**Exercise description**
Word by word and line by line, write out all of the records.

**Supplied material**

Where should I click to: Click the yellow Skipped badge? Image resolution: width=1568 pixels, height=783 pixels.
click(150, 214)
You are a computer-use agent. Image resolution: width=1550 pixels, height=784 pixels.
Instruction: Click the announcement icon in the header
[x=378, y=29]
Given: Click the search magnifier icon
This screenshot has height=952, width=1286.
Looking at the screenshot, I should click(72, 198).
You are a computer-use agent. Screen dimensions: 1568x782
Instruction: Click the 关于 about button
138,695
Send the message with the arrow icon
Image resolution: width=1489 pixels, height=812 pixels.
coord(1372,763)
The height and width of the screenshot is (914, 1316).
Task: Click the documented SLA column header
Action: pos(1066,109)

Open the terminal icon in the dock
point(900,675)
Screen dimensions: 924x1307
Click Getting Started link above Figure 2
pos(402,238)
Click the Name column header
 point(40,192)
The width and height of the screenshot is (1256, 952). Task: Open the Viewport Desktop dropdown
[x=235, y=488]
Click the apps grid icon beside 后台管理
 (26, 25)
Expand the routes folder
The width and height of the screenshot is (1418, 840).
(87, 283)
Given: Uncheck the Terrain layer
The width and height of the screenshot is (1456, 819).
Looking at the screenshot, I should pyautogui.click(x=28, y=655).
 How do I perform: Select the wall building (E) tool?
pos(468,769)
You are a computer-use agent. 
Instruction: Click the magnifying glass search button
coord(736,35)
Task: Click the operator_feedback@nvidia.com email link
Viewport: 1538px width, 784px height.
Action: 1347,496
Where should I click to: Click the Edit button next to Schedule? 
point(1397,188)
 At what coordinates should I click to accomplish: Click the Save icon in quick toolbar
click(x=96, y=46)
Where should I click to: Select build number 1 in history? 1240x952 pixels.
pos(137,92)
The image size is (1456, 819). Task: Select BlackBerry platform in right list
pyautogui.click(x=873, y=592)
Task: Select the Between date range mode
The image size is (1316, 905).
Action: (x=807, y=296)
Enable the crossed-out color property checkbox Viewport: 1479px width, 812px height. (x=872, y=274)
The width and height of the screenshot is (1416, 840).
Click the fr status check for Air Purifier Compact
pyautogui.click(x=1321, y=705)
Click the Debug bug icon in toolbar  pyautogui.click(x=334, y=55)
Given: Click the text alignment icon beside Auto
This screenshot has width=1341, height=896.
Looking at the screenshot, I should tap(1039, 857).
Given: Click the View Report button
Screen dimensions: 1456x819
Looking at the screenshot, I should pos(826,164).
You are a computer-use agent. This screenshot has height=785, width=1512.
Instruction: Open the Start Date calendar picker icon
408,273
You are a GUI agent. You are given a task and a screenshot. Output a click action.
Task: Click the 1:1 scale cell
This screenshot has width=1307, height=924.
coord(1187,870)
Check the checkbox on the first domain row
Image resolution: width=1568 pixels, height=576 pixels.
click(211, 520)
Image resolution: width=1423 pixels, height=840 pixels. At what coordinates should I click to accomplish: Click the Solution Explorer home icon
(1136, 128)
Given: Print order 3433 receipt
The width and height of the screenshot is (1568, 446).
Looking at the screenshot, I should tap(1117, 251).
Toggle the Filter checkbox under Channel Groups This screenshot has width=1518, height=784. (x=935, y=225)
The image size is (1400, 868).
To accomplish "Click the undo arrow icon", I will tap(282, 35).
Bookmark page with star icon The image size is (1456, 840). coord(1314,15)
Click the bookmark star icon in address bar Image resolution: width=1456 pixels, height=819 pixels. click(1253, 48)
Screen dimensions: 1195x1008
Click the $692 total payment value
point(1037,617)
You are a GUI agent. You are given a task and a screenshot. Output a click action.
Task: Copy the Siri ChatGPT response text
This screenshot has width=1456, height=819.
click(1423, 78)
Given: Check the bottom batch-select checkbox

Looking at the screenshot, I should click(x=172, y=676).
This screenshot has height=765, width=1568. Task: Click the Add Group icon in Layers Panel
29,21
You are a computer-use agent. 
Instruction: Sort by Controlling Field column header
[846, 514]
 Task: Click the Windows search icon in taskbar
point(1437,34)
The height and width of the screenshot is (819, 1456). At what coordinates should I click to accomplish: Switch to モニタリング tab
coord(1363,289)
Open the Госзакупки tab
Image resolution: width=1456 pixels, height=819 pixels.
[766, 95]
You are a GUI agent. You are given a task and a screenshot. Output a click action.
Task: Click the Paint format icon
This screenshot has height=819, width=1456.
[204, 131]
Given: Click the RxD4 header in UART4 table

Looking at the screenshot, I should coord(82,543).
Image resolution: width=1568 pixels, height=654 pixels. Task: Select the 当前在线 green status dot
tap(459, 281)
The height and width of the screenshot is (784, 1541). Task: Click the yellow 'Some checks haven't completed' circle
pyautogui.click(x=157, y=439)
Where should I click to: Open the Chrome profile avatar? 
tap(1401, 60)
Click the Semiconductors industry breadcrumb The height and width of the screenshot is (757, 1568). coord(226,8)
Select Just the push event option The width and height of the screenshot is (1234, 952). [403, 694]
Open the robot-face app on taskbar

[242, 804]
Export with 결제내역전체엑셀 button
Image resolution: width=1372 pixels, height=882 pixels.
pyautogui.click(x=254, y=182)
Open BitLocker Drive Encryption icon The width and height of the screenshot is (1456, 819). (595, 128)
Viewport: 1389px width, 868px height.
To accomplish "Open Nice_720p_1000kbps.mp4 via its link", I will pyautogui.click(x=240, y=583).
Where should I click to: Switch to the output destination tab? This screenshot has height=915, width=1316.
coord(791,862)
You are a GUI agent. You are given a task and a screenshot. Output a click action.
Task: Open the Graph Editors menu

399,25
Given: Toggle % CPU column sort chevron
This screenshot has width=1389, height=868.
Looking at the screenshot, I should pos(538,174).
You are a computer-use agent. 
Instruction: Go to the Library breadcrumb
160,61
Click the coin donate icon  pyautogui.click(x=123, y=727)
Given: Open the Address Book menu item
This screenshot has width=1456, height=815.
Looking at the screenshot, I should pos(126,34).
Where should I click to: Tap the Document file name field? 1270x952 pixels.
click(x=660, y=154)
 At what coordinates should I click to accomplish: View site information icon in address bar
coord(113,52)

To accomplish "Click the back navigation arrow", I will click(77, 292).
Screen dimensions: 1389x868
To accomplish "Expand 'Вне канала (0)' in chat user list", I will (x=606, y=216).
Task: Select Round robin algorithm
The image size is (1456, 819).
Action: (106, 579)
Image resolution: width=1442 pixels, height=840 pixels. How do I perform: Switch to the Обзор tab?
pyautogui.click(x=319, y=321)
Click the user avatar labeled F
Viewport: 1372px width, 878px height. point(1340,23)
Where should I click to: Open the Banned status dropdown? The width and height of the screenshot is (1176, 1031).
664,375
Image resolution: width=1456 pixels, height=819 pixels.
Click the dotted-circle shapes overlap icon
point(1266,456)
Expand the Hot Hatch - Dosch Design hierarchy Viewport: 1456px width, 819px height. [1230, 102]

**Exercise answer**
Where should I click to: Click the yellow Skipped badge? Image resolution: width=1568 pixels, height=783 pixels.
click(150, 214)
You are a computer-use agent. Image resolution: width=1550 pixels, height=784 pixels.
Instruction: Click the announcement icon in the header
[x=378, y=29]
Given: Click the search magnifier icon
This screenshot has height=952, width=1286.
Looking at the screenshot, I should click(72, 198).
You are a computer-use agent. Screen dimensions: 1568x782
Instruction: Click the 关于 about button
138,695
Send the message with the arrow icon
Image resolution: width=1489 pixels, height=812 pixels.
coord(1372,763)
The height and width of the screenshot is (914, 1316).
Task: Click the documented SLA column header
Action: pos(1066,109)

Open the terminal icon in the dock
point(900,675)
Screen dimensions: 924x1307
Click Getting Started link above Figure 2
pos(402,238)
Click the Name column header
 point(40,192)
The width and height of the screenshot is (1256, 952). Task: Open the Viewport Desktop dropdown
[x=235, y=488]
Click the apps grid icon beside 后台管理
 (26, 25)
Expand the routes folder
The width and height of the screenshot is (1418, 840).
(87, 283)
Given: Uncheck the Terrain layer
The width and height of the screenshot is (1456, 819).
Looking at the screenshot, I should pyautogui.click(x=28, y=655).
 How do I perform: Select the wall building (E) tool?
pos(468,769)
You are a computer-use agent. 
Instruction: Click the magnifying glass search button
coord(736,35)
Task: Click the operator_feedback@nvidia.com email link
Viewport: 1538px width, 784px height.
Action: 1347,496
Where should I click to: Click the Edit button next to Schedule? 
point(1397,188)
 At what coordinates should I click to accomplish: Click the Save icon in quick toolbar
click(x=96, y=46)
Where should I click to: Select build number 1 in history? 1240x952 pixels.
pos(137,92)
The image size is (1456, 819). Task: Select BlackBerry platform in right list
pyautogui.click(x=873, y=592)
Task: Select the Between date range mode
The image size is (1316, 905).
Action: (x=807, y=296)
Enable the crossed-out color property checkbox Viewport: 1479px width, 812px height. (x=872, y=274)
The width and height of the screenshot is (1416, 840).
Click the fr status check for Air Purifier Compact
pyautogui.click(x=1321, y=705)
Click the Debug bug icon in toolbar  pyautogui.click(x=334, y=55)
Given: Click the text alignment icon beside Auto
This screenshot has width=1341, height=896.
Looking at the screenshot, I should tap(1039, 857).
Given: Click the View Report button
Screen dimensions: 1456x819
Looking at the screenshot, I should pos(826,164).
You are a computer-use agent. This screenshot has height=785, width=1512.
Instruction: Open the Start Date calendar picker icon
408,273
You are a GUI agent. You are given a task and a screenshot. Output a click action.
Task: Click the 1:1 scale cell
This screenshot has width=1307, height=924.
coord(1187,870)
Check the checkbox on the first domain row
Image resolution: width=1568 pixels, height=576 pixels.
click(211, 520)
Image resolution: width=1423 pixels, height=840 pixels. At what coordinates should I click to accomplish: Click the Solution Explorer home icon
(1136, 128)
Given: Print order 3433 receipt
The width and height of the screenshot is (1568, 446).
Looking at the screenshot, I should tap(1117, 251).
Toggle the Filter checkbox under Channel Groups This screenshot has width=1518, height=784. (x=935, y=225)
The image size is (1400, 868).
To accomplish "Click the undo arrow icon", I will tap(282, 35).
Bookmark page with star icon The image size is (1456, 840). coord(1314,15)
Click the bookmark star icon in address bar Image resolution: width=1456 pixels, height=819 pixels. click(1253, 48)
Screen dimensions: 1195x1008
Click the $692 total payment value
point(1037,617)
You are a GUI agent. You are given a task and a screenshot. Output a click action.
Task: Copy the Siri ChatGPT response text
This screenshot has width=1456, height=819.
click(1423, 78)
Given: Check the bottom batch-select checkbox

Looking at the screenshot, I should click(x=172, y=676).
This screenshot has height=765, width=1568. Task: Click the Add Group icon in Layers Panel
29,21
You are a computer-use agent. 
Instruction: Sort by Controlling Field column header
[846, 514]
 Task: Click the Windows search icon in taskbar
point(1437,34)
The height and width of the screenshot is (819, 1456). At what coordinates should I click to accomplish: Switch to モニタリング tab
coord(1363,289)
Open the Госзакупки tab
Image resolution: width=1456 pixels, height=819 pixels.
[766, 95]
You are a GUI agent. You are given a task and a screenshot. Output a click action.
Task: Click the Paint format icon
This screenshot has height=819, width=1456.
[204, 131]
Given: Click the RxD4 header in UART4 table

Looking at the screenshot, I should coord(82,543).
Image resolution: width=1568 pixels, height=654 pixels. Task: Select the 当前在线 green status dot
tap(459, 281)
The height and width of the screenshot is (784, 1541). Task: Click the yellow 'Some checks haven't completed' circle
pyautogui.click(x=157, y=439)
Where should I click to: Open the Chrome profile avatar? 
tap(1401, 60)
Click the Semiconductors industry breadcrumb The height and width of the screenshot is (757, 1568). coord(226,8)
Select Just the push event option The width and height of the screenshot is (1234, 952). [403, 694]
Open the robot-face app on taskbar

[242, 804]
Export with 결제내역전체엑셀 button
Image resolution: width=1372 pixels, height=882 pixels.
pyautogui.click(x=254, y=182)
Open BitLocker Drive Encryption icon The width and height of the screenshot is (1456, 819). (595, 128)
Viewport: 1389px width, 868px height.
To accomplish "Open Nice_720p_1000kbps.mp4 via its link", I will pyautogui.click(x=240, y=583).
Where should I click to: Switch to the output destination tab? This screenshot has height=915, width=1316.
coord(791,862)
You are a GUI agent. You are given a task and a screenshot. Output a click action.
Task: Open the Graph Editors menu

399,25
Given: Toggle % CPU column sort chevron
This screenshot has width=1389, height=868.
Looking at the screenshot, I should pos(538,174).
You are a computer-use agent. 
Instruction: Go to the Library breadcrumb
160,61
Click the coin donate icon  pyautogui.click(x=123, y=727)
Given: Open the Address Book menu item
This screenshot has width=1456, height=815.
Looking at the screenshot, I should pos(126,34).
Where should I click to: Tap the Document file name field? 1270x952 pixels.
click(x=660, y=154)
 At what coordinates should I click to accomplish: View site information icon in address bar
coord(113,52)

To accomplish "Click the back navigation arrow", I will click(77, 292).
Screen dimensions: 1389x868
To accomplish "Expand 'Вне канала (0)' in chat user list", I will (x=606, y=216).
Task: Select Round robin algorithm
The image size is (1456, 819).
Action: (106, 579)
Image resolution: width=1442 pixels, height=840 pixels. How do I perform: Switch to the Обзор tab?
pyautogui.click(x=319, y=321)
Click the user avatar labeled F
Viewport: 1372px width, 878px height. point(1340,23)
Where should I click to: Open the Banned status dropdown? The width and height of the screenshot is (1176, 1031).
664,375
Image resolution: width=1456 pixels, height=819 pixels.
Click the dotted-circle shapes overlap icon
point(1266,456)
Expand the Hot Hatch - Dosch Design hierarchy Viewport: 1456px width, 819px height. [1230, 102]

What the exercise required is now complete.